Remarquons ensuite que les évêques sont sur la défensive. Ils ont déjà dû avaler le Motu Proprio sur la messe, même si leurs manœuvres limitent au maximum le nombre des messes traditionnelles. Ils leur faut maintenant ingurgiter la levée des excommunications. Le problème qui demeure n’est donc plus essentiellement liturgique, ni canonique, mais bien dogmatique. Nous arrivons au cœur même du problème qui empoisonne l’Eglise : le concile Vatican II et ses erreurs. Si le Concile reste en place sans que le Magistère ne corrige ses erreurs (et lui seul peut le faire), aucune restauration véritable de la foi ne sera possible. Peut être les effets sembleront moins effrayants, avec un peu plus de latin et de dorures, mais les principes empoisonnés, qui hélas se sont introduits dans l’Eglise, continueront à développer leurs conséquences létales.

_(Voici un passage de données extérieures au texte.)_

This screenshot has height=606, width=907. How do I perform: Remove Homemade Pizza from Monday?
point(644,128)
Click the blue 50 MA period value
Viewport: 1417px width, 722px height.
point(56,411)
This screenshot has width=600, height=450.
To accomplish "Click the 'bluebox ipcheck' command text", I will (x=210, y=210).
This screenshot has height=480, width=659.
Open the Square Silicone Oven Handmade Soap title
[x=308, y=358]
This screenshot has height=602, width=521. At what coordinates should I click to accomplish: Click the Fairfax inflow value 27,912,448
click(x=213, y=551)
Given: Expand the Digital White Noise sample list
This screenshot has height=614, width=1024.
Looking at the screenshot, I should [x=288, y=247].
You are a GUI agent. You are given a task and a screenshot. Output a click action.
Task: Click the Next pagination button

Le faux oecuménisme n’en finira pas de stériliser l’activité missionnaire de l’Eglise, la liberté religieuse ne fera qu’établir plus solidement dans nos pays l’athéisme d’état qui en arrive maintenant au mépris affiché de la loi naturelle elle-même, et la fausse collégialité empêchera tout gouvernement efficace de l’Eglise. C’est donc là qu’il faut porter le fer car aucune interprétation correcte de ces textes ne se peut concevoir. Une herméneutique de la continuité se heurte ici au principe de non contradiction. On pourra tordre les textes dans tous les sens, mais la liberté religieuse reste une nouveauté inouïe, contredite par toute la Tradition et l’Ecriture.
Monseigneur Fellay nous indique très clairement, dans sa lettre au pape du 15 décembre, la seule position cohérente sur ce problème :
« Nous sommes prêts à écrire avec notre sang le Credo, à signer le serment antimoderniste, la profession de foi de Pie IV, nous acceptons et faisons nôtres tous les conciles jusqu’à Vatican I. Mans nous ne pouvons qu’émettre des réserves au sujet du Concile Vatican II, qui s’est voulu un concile « différent des autres » (cf. discours des Papes Jean XXIII et Paul VI). Il s’est voulu pastoral et n’a rien voulu définir, mais être beaucoup plus modeste. Alors pourquoi le mettre sur le même niveau que les autres ? Nous ne refusons pas le concile en bloc. Ce qui est repris du Magistère constant de l’Eglise nous l’acceptons, mais nous refusons les nouveautés – et surtout un certain esprit – qui sont contraires au Magistère de l’Eglise ».
Continuons sans nous lasser ce bon combat de la foi qu’a mené l’apôtre saint Paul jusqu’à l’extrême limite de ses forces et prions pour le pape Benoît XVI qui aura encore besoin de beaucoup de courage et de lumières d’en haut.